Look through the records below for the line with "The height and width of the screenshot is (640, 960)." and the line with "You are a computer-use agent. The width", then return those lines and all lines between, exactly.

§

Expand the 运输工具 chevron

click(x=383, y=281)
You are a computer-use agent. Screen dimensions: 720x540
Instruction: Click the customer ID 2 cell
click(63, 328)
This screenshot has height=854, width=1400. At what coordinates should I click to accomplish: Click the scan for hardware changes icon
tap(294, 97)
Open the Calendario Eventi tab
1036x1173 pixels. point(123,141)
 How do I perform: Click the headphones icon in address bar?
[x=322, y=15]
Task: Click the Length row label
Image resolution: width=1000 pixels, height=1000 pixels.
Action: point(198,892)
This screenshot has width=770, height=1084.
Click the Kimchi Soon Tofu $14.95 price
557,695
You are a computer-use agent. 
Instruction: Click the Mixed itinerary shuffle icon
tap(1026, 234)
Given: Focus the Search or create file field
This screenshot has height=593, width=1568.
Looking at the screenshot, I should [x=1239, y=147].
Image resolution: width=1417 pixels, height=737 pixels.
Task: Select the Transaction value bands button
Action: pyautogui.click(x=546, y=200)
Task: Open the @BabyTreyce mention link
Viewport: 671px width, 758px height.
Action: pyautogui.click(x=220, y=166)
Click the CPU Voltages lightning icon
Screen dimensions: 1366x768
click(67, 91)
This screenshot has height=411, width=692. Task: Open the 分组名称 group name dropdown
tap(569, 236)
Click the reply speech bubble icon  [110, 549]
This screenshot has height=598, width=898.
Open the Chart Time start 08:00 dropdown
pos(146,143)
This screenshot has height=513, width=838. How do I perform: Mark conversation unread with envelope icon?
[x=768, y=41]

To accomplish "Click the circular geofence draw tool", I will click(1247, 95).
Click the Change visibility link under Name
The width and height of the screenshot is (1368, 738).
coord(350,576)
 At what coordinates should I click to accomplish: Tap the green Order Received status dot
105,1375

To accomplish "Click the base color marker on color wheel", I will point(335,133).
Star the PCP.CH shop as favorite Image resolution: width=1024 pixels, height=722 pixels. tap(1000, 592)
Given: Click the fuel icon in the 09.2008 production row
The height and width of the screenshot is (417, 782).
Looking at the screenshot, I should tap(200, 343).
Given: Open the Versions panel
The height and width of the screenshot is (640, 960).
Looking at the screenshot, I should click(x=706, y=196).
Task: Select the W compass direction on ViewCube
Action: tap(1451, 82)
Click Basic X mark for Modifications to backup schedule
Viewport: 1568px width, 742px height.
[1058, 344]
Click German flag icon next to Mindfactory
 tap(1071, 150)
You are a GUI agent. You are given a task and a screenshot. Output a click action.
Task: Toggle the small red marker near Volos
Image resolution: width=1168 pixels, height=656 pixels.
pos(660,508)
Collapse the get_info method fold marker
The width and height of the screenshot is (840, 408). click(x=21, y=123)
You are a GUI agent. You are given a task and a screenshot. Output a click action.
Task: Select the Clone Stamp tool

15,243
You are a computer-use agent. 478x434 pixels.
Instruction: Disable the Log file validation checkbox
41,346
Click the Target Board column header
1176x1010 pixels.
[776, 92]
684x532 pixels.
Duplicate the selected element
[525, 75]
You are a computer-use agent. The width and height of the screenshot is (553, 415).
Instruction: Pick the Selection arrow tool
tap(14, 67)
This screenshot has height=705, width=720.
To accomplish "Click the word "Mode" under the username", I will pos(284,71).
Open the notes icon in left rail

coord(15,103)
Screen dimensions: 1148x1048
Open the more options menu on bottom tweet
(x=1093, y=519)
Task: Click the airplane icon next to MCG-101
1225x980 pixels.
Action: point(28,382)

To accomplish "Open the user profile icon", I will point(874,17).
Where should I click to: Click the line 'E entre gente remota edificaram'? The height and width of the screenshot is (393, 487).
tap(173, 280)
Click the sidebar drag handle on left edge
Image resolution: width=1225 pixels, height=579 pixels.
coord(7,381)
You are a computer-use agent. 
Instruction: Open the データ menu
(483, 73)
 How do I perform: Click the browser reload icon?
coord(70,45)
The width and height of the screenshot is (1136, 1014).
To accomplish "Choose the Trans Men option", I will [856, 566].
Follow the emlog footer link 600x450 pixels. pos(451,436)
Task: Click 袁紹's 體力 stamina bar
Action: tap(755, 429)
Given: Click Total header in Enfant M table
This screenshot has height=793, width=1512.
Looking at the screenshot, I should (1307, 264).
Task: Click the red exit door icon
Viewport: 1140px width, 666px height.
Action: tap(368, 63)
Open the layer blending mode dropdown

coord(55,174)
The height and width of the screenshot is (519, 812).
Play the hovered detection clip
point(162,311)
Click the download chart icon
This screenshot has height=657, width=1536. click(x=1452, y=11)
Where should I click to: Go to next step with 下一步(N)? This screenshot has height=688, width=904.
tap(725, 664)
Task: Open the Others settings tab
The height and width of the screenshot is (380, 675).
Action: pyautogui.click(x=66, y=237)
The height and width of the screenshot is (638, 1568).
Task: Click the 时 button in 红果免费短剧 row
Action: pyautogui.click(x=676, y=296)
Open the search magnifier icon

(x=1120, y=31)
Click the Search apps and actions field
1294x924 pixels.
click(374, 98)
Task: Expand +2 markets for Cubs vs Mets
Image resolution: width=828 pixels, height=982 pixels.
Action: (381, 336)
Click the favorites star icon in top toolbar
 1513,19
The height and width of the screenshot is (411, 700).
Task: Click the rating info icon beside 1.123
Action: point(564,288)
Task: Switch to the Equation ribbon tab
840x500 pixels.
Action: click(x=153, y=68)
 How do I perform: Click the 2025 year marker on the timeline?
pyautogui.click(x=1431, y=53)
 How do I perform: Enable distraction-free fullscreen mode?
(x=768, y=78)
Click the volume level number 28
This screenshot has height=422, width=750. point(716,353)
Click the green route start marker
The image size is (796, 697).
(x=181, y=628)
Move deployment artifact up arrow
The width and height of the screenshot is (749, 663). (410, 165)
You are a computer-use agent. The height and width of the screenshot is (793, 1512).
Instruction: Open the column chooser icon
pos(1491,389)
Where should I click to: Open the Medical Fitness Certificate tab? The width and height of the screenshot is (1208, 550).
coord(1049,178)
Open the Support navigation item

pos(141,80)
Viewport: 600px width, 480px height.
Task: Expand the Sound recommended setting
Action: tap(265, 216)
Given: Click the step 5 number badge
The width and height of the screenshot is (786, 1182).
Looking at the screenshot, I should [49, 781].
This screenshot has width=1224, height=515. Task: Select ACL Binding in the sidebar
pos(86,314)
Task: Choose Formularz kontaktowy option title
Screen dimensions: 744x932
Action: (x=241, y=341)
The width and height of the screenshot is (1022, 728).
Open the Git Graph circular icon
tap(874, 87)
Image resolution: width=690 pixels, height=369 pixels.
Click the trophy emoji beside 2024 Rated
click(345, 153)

§

### Written response
The height and width of the screenshot is (640, 960).
Looking at the screenshot, I should click(x=706, y=196).
Task: Select the W compass direction on ViewCube
Action: tap(1451, 82)
Click Basic X mark for Modifications to backup schedule
Viewport: 1568px width, 742px height.
[1058, 344]
Click German flag icon next to Mindfactory
 tap(1071, 150)
You are a GUI agent. You are given a task and a screenshot. Output a click action.
Task: Toggle the small red marker near Volos
Image resolution: width=1168 pixels, height=656 pixels.
pos(660,508)
Collapse the get_info method fold marker
The width and height of the screenshot is (840, 408). click(x=21, y=123)
You are a GUI agent. You are given a task and a screenshot. Output a click action.
Task: Select the Clone Stamp tool

15,243
You are a computer-use agent. 478x434 pixels.
Instruction: Disable the Log file validation checkbox
41,346
Click the Target Board column header
1176x1010 pixels.
[776, 92]
684x532 pixels.
Duplicate the selected element
[525, 75]
You are a computer-use agent. The width and height of the screenshot is (553, 415).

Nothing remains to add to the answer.